Past the group on the sidewalk, down the street, at the corner, there's a traffic light on a pole. A man is standing hunched and jerking. He
zips up a green satin team jacket, pulls at a soft black cap.
"Hi Paulie, sure is cold out here" the brunette bobs her head
and turns toward a wooden door with four glass panes at eye height.
Paula turns her face to the neon; it says Skipper's. The brunette
flips her head at the two other men and they follow her. One of them
pulls the brass stirrup door handle and the door opens and Paula
hears the lonely sounds of bar music, glass crackles and well-mixed
conversations. A few seconds later, she smells the warm-air beery
smell of close bodies.
The man in the green jacket has left the safety of the
traffic light. He's crossed the street, walking towards Paula, Tom
and the tall man. His head is down, hands in his pockets, walking
faster.
Paula turns back toward Tom. She takes a step, clumsy inside,
closer to Tom. The tall man winks at Tom, smiles at Paula, two steps,
opens the door. Bar sounds leak out again. Tom moves to follow him,
his arm out to Paula, wrapping her up and moving her with him.
"Hey, um" Paula slows, stops him. Eyes signaling a wait
a minute. Tom fingerwiggles see-you-in-a-minute to the tall man, the
door closes. She pulls Tom out of the light. She recognizes the flirting, the crotchy attraction between the two men. She’s a little bit jealous-not of the tall man but of the ease with which they seem to have sealed a deal that she’s always bumbled.
She doesn’t want to stop him, and she hates to let him go, so she settles for one more minute. Over the zipping of tires on wet pavement, she says "Who was that?".
The green jacketed man is now fifteen yards away. His knitted
black cap has unrolled to a ski mask over his face.
Paula, smiling, teasing, wanting some dish, wanting to hang
on to Tom for a minute more. The man with the ski cap is a step away.
If Paula were listening, she could hear the sucky smack of his
sneakers on the concrete, hear the rhythm of his steps accelerate.
"Oh you know him, that's.... Then there's a grunt, a blow, the slap
of clothes and the woof of Tom hitting the concrete.
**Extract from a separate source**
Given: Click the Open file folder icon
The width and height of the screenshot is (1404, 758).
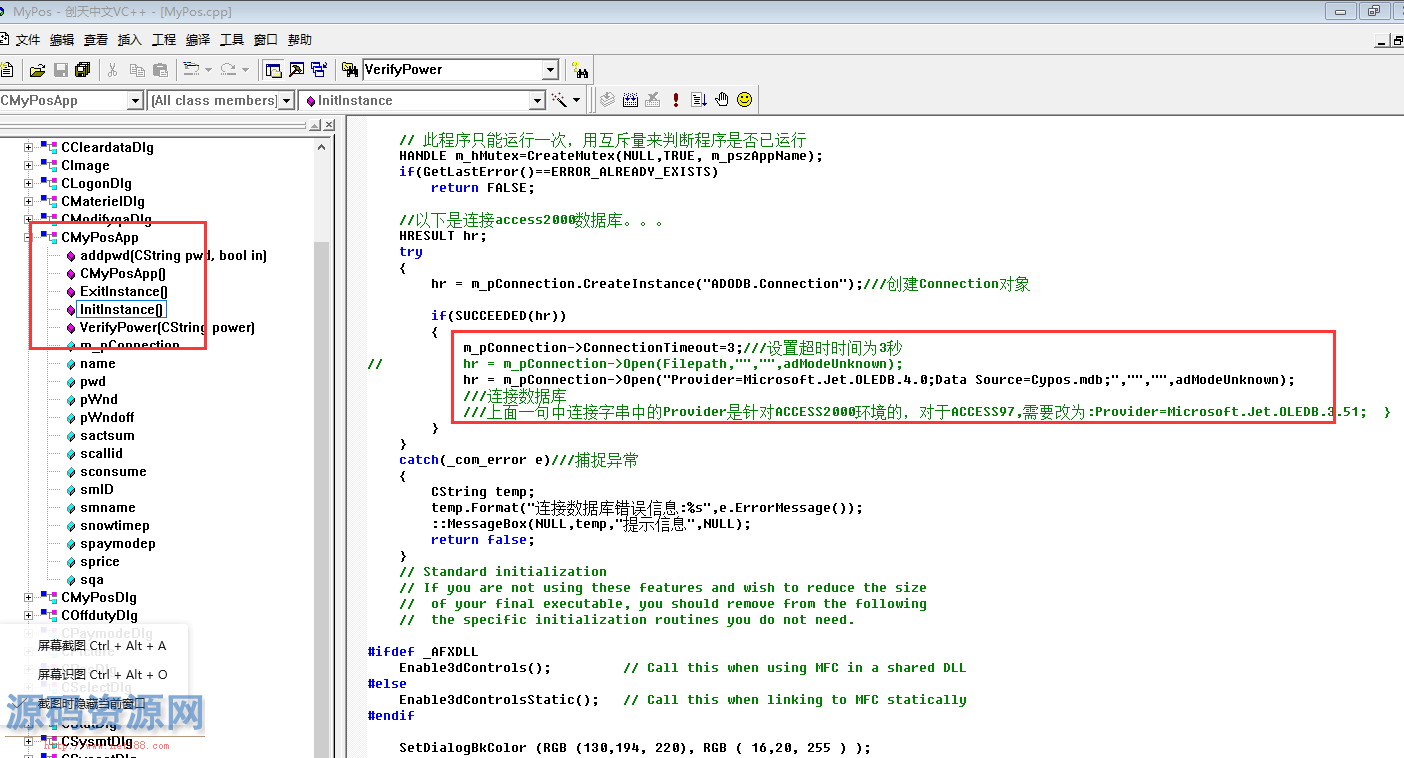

Paula's face goes blank, then she opens her mouth to scream,
but there's a gun hard against her face and no sound comes out. A
stained beige leather glove holds her hair, pressing her face into
the side of the gun. The gun is pointed up, its muzzle half under
her left eyebrow. Her upper lip is pressed back, there's a spot of
blood. The metal feels warm on her face and she thinks she tastes
sweat. Tom is on the ground, face down, right leg pulled up, toes
curled under like a sprinter ready to push off. A patch of bloody red
and pink has grown on the back of his head.
The voice is tight, strangled, but the loudest human thing
Paula has ever heard "Give me your wallet you little cocksucker or I
blow her away."
She can smell his breath, feel the tooth of the gun against
her cheek. "Please, I'm pregnant". She flicks her eyes toward Tom.
She doesn't know, as she says it, where this came from, this wish-filled plea for mercy.
He pulls the gun away from her face, points it to her belly. She
can see the gunman smiling through the slit in his ski mask. Tom is
on his right side looking up toward Paula, his left hand is fumbling
in his pocket for something. Paula's confused, expectant. In the
movies, this where Tom pulls out his own pistol and surgically
finishes the gunman with a bullet to the right eye.
The bar door opens and Paula sees side-lit the face of the
tall man, sees him open his mouth. His eyes go from languid to
scared. Music and bar sounds burst out on the street from behind him.
Then there's a scream, the sounds of tavern panic, glasses
dropping, the dull ring of falling barstools.
A bright blue-white beacon over the door turns on, bleaching
the gunman's figure in the light. Paula hears electronic yodeling
from the bar behind her: an amateur siren, a call for help, not an
arrival sign of the help itself.
The people in the bar hear the shot. The brown-haired girl is
screaming in siren rhythm. One of the boys with her is lying on the
floor, a dark circle already visible in the crotch of his tan pants.
It is not a polite movie pop. It crashes into them, bores into their
ears. they hear it in their teeth and neck bones. It probes them,
discovers things, makes unpopular diagnosis, disappears.